Kaitlin Saar’s biological mom, Maria Gonzalez Seguel, touched down Wednesday at John F. Kennedy International Airport.

“Touching her, even like smelling her, it was just so surreal,” Saar said.

Gonzalez Seguel first reached out to Saar on Facebook nearly two months ago. The message unraveled Saar’s life.

“It said, ‘I’m writing to you because this is an attempt to contact you and your biological mother,’ basically to get us together,” Saar explained.

She said she learned over the summer that she was one of the hundreds, if not thousands, of Chilean babies illegally adopted under Augusto Pinochet’s dictatorship.

“All of our paperwork said that we were given away willfully because of economic hard times, and so a lot of us never even looked for our families,” said Tyler Graf, with the nonprofit Connecting Roots.

Saar said her parents told her at a young age that she was adopted.

“The story that my parents were told was that she was poor, she was young and she wanted me to have a better life, so she agreed to give me up for adoption,” she said.

Saar reached out to Graf, whose nonprofit works to reunite adoptees with their biological Chilean families.

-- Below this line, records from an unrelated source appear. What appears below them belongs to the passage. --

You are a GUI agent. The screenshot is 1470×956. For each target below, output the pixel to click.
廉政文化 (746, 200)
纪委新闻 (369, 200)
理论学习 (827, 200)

They immediately started the DNA process and, when a match came back, they quickly arranged the reunion.

“We just started talking over the summer, and here she is staying with me in my house, it’s just a dream,” Saar said.

“Lots of beautiful things, happy feelings, a lot of excitement and also sadness,” Gonzalez Seguel said in Spanish.

Gonzalez Seguel said she was 16 years old when she found out she was pregnant, and she spent more than three decades searching for her daughter — time she’s now working to make up.